Last week, after he said he received a target letter from the federal criminal investigation run by special counsel Jack Smith, Trump intimated on an Iowa radio show host that the response from his supporters “would be very dangerous” if he was imprisoned.

“I think it’s a very dangerous thing to even talk about, because we do have a tremendously passionate group of voters, much more passion than they had in 2020 and much more passion than they had in 2016,” Trump said.

On Sunday, Pence said the rhetoric didn’t bother him.

“It doesn't worry me because I have more confidence in the American people and in the people in our movement,” Pence said. “I hear my former running mate’s frustration in his voice but I'm sure the American people will respond in our movement in a way that will express, as they have every right to under the First Amendment, to express concerns they have about what they perceive to be unequal treatment of the law, but I'm not concerned about it beyond that.”

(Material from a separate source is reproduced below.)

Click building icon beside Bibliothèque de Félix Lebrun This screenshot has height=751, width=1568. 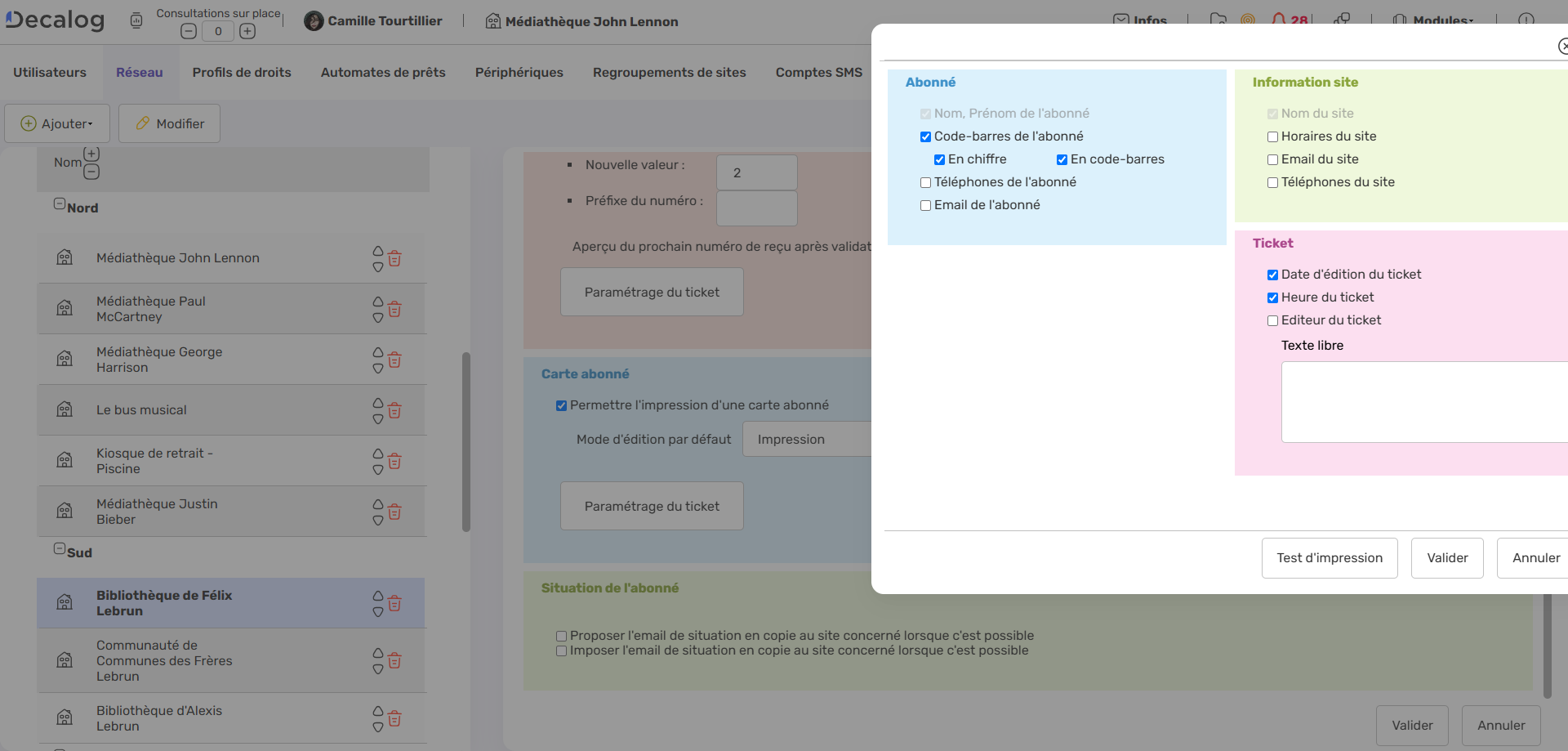[65, 603]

As for those who chanted “hang Mike Pence,” the former vice president was quick to defend Trump supporters, saying the violence on Jan. 6 has been used as a “broad brush to describe everyone in our movement.”

“The people who rallied behind our cause in 2016 and 2020 are the most God-fearing, law-abiding, patriotic people in this country, and I just won't stand for those kinds of generalizations because they have no basis in fact,” Pence said.

More than 1,000 people in nearly every state have been charged with crimes connected to the attack so far, the Justice Department said earlier this month.